On the shotengai street of Azabu-Juban it is hard to miss the smell of yakitori, grilled chicken skewers, coming out from Abe-chan. The shop opens at 3 p.m. and it is not unusual to see older diners come in before the evening rush. Abe-chan is a local yakitori-ya that is a good value and fun. It’s not competing with high-end shops like Ginza Birdland for a special night out, but is a shop that you come in for a few skewers with family or friends.
The cuts of meat are generous so don’t order too many skewers right away. The staff will suggest which skewers are best with the tare sauce or…
and which are best simply salted.
Tare at Abe-chan
Can you believe this? The pot with the tare sauce at the front of the shop has been constantly topped off for 70 years. The handsome father, here in the photo, on television said that if the big earthquake comes he would race to the shop to protect this sauce pot. Love it.

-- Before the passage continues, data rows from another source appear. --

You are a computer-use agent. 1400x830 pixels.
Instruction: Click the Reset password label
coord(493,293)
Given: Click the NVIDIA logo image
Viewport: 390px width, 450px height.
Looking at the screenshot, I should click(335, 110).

Azabu-Juban Abe-chan Exterior
In the blue shirt is the son, also Abe-chan, as Abe is the family’s last name. I love this local yakitori-ya and it’s just down the street from my favorite bar in the city, Bar Gen Yamamoto. Abe-chan has a second shop around the corner and the staff can direct you there if the main shop is full, which is often the case.
If you have been to Kichijoji’s famous shōtengai on the North side of the station, most likely you have walked past the long lines at Satou. The shop is famous for its menchi katsu, seasoned ground beef patties covered in panko and deep-fried. The line is infamously long. I have never seen Satou without a long line, so I was thrilled when Satou had a temporary stall in our local depachika. There were only three people in line so I joined the queue. The first two ladies in line each ordered about a dozen pieces. Typical for popular items like this. Most likely the ladies are not buying only for their own household but will share these with friends as Satou menchi katsu is very famous.
The menchi katsu (200 JPY) was disappointing as was the potato croquette (140 JPY). It was fine, but nothing special, and definitely not worth standing in line for. So curious why people queue for this. Because it is famous, even if it is not good? There is a steakhouse on the 2nd floor of the take-away shop that also is popular.